Loosely based on real stories, and with the fictional characters based on true historical accounts, Jude Taylor's Is He Musical? begins with Laurence (played by Barry O’Reilly) turning on a record player, and exploring the basic set to establish the scene. From the outset, the band, who are on stage, are vital to the show, and there is involvement throughout from the musical director and pianist, Francesca Fenech, who is fantastic, and definitely displays a talent for her role; the inclusion of the musicians in the piece as a whole is a nice addition too.
Wilfred, a footman to the wealthy Lord Hemsworth, played by Teddy Hinde, makes a grand entrance with their confident introduction and explaining their non-binary identity in a way that could not be better expressed. This representation, conveyed by a non-binary actor themselves, is perfectly executed by not being a dwelling point for the show, yet still holding adequate importance due to the focus on the LGBTQ+ community, and the little exclusive world that comes with being part of it.

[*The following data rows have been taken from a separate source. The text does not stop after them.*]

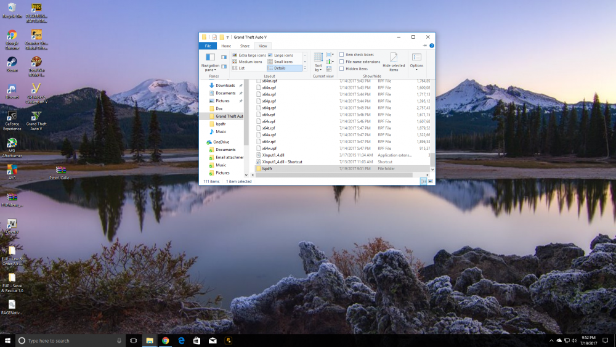This screenshot has width=616, height=347.
Task: Select the GeForce Experience desktop icon
Action: [x=12, y=116]
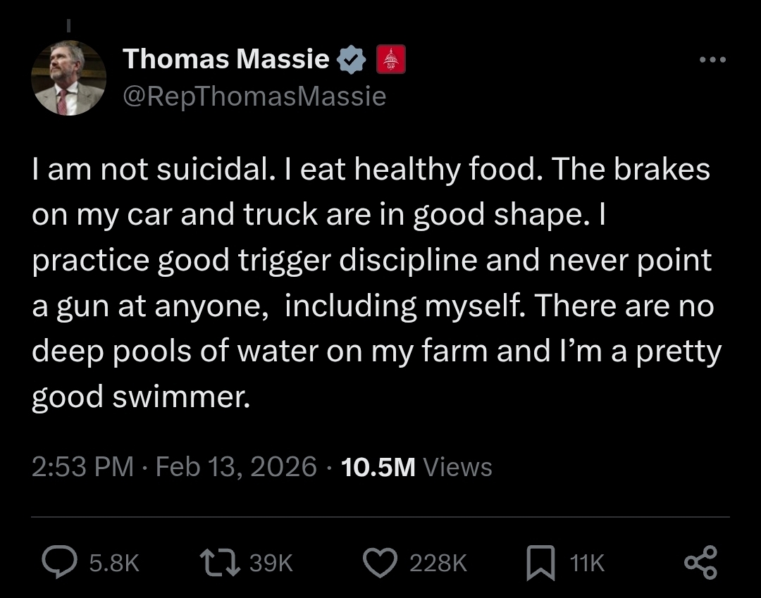The width and height of the screenshot is (761, 598).
Task: Click the 11K bookmarks count
Action: [586, 563]
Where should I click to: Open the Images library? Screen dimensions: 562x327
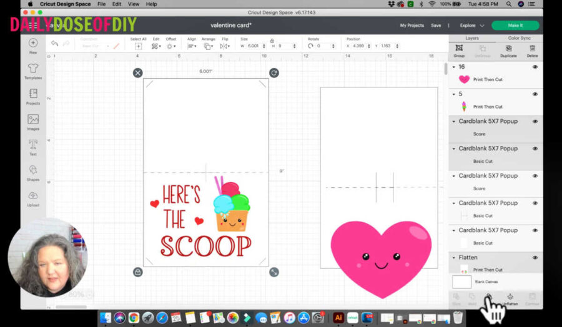[x=33, y=122]
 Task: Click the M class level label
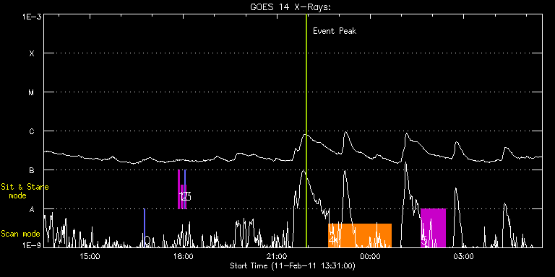point(32,92)
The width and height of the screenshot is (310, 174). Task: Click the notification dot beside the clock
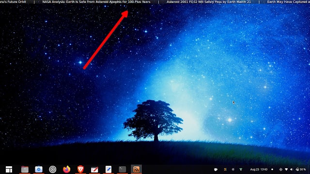click(x=272, y=170)
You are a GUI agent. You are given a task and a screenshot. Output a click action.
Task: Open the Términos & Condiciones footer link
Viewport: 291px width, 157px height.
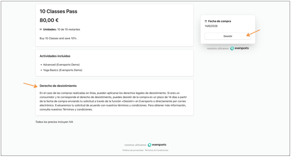click(x=156, y=151)

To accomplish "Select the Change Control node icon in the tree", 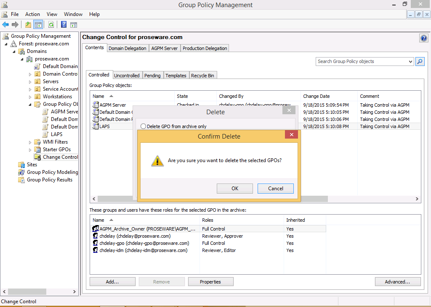I will coord(37,157).
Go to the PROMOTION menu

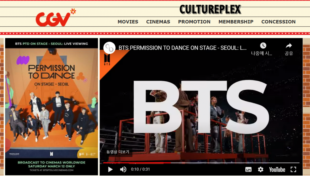pos(194,22)
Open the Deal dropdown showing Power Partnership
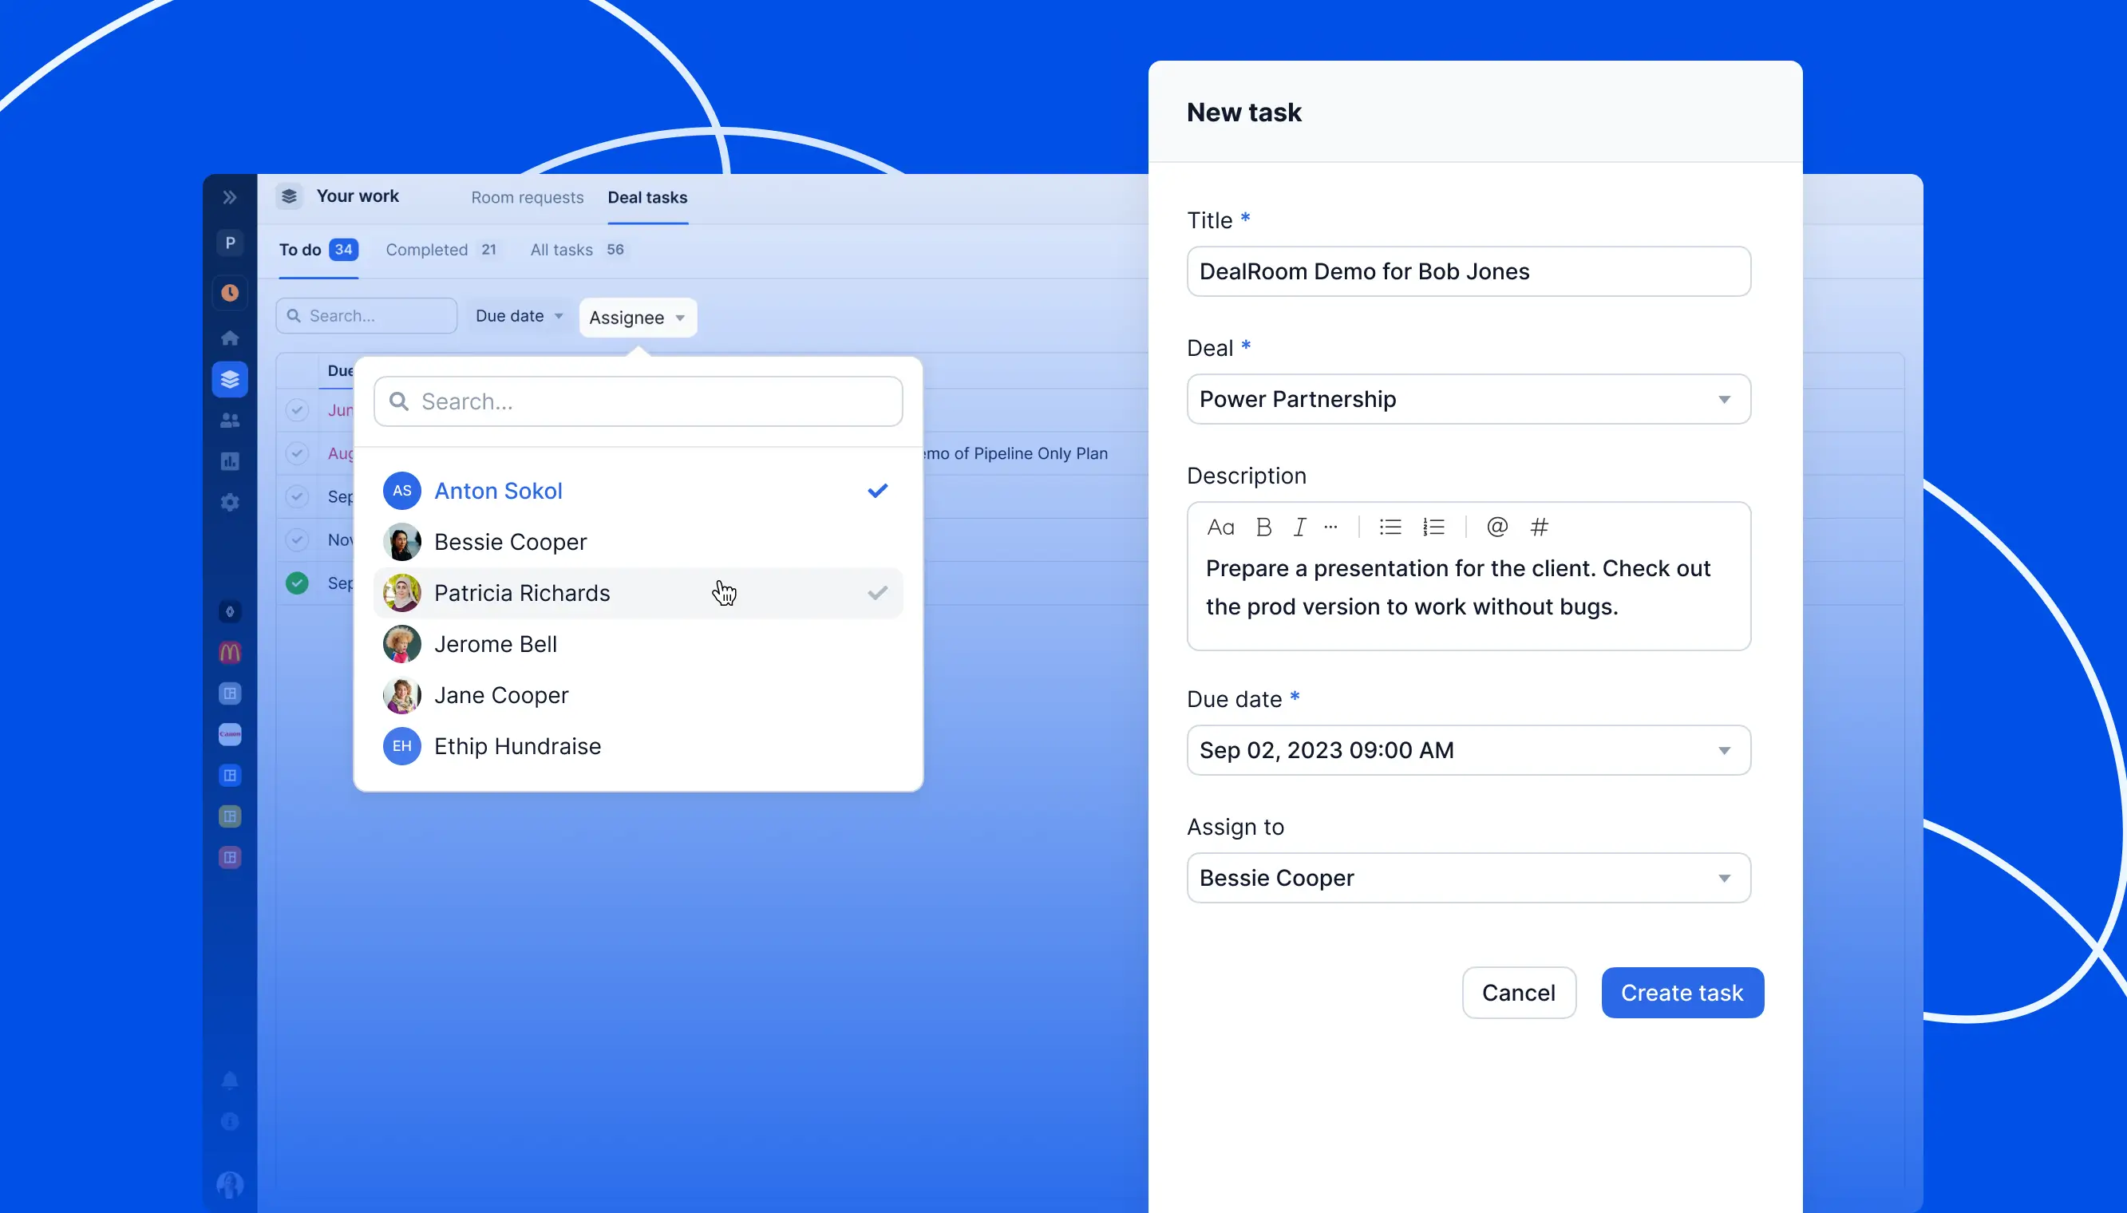Viewport: 2127px width, 1213px height. 1468,399
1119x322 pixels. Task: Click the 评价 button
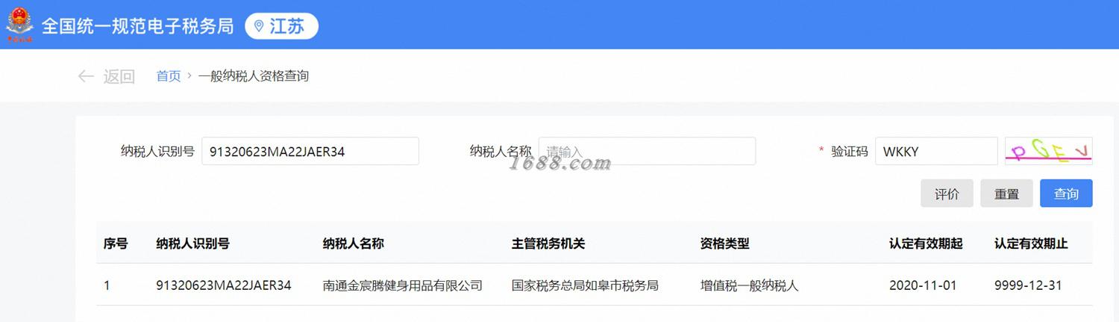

While the storyline lacks, and the staging doesn't have much to it, there are some stand out lines, and the vocals to compliment the fitting tracks for the era are well executed. Songs recall times from their nights out at the Trocadero bar to their attraction and desires when trying to meet someone they like, with each conducted in style- creatively, even a wine bottle was used to keep time for one. Laurence, as a budding performer, often likes to have a turn on the piano, and this is used effectively across the show. Solo conversations are used to fill gaps, but when talking to each other, the dialogue is engaging and often meaningful, particularly about seeking out their identities.
When the unconventional 'Caravan Club' comes about, so does some division, as this new place exclusively for the queer community is seen as a change to their already thriving group, though one where Laurence feels he has found his crowd, as it is liberating, and a place of both love and exciting dangers to him. Later on, near the end of the piece, after both Laurence and Wilfred have reunited after escaping London with their failed love affairs, it is supposed that they are speaking in present-day, reminiscing of the differences to the place as it has become more openly accepting of the LGBTQ+ community, though with minimal alterations on stage, this is a little difficult to tell that it is current. If clearer, it could appear to be a more sincere ending, to showcase the progression that has been made over those years.
Overall, Is He Musical?, directed by Matt Powell, has been cast well, and has the beginnings of a wonderful score; while it may be absent in some areas, it definitely has potential with further development.